> _Task instructions_:
1. Reproduce the passage of the text on trading bodywork that begins at the words "I hadn't had" and ends after the words "holding me back.".
2. Answer the following questions using the text on trading bodywork, giving each answer on its own line with the matching letter.
(a) Where do the therapists with whom the writer trades work?
(b) What reason did the writer give for not scheduling bodywork?
(c) According to the trade buddy, what will clients do if the writer takes time out to get worked on?

> _Supplied text_:
----------

I hadn't had bodywork in months, which was ridiculous because I work in the same building with therapists I trade with and had multiple credits with them.  I even had a few gentle nudges to complete the trades because they were ready for more bodywork.  But something was holding me back.

My rationale was that I didn't want to schedule something at a time that a client may then want...sounded reasonable.  Last week I finally got worked on by one of my trade buddies and expressed this to her and she immediately set me straight.

"No, you've got it backwards.  If you take the time out of your schedule to get worked on, then your clients will take time out of their schedule to get worked on.  And they will schedule around your sessions."

Oh yes, that makes since.  If I am not taking out time to get worked on (and when business is slow it is not like I don't have the time), then how do I expect my clients to do the same.

----------

Collected data entries

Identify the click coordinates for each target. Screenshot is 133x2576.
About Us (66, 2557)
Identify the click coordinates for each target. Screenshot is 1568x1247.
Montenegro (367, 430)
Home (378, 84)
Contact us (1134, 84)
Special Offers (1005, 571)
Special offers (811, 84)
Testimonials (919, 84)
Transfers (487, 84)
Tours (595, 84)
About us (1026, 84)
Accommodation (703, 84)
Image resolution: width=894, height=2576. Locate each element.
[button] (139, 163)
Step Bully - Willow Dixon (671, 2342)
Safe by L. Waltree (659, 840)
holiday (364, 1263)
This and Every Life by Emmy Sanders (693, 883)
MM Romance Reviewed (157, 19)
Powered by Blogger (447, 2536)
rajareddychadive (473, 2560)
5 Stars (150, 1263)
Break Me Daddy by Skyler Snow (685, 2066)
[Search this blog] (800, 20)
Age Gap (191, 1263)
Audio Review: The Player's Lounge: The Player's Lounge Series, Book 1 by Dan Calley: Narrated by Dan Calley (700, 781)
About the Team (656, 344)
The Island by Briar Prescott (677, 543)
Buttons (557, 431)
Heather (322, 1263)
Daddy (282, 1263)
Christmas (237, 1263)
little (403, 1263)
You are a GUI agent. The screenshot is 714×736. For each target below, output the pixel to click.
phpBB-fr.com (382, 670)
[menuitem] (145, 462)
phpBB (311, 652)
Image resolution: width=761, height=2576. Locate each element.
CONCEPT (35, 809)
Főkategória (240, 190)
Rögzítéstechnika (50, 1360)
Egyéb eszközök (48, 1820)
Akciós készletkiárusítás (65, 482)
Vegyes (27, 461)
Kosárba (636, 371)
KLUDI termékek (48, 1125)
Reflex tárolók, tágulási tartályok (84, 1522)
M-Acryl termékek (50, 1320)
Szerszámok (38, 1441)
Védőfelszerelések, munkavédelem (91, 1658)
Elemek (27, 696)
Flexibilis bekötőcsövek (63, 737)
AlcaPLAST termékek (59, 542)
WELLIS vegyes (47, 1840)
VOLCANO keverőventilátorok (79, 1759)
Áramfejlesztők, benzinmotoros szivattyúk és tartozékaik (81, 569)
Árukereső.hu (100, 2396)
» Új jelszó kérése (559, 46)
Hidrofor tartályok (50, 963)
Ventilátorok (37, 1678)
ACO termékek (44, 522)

----------

> _Answers for the tasks_:
1.
I hadn't had bodywork in months, which was ridiculous because I work in the same building with therapists I trade with and had multiple credits with them.  I even had a few gentle nudges to complete the trades because they were ready for more bodywork.  But something was holding me back.

2.
(a) They work in the same building as the writer.
(b) The writer did not want to schedule something at a time that a client might then want.
(c) Clients will take time out of their own schedules to get worked on, and they will schedule around the writer's sessions.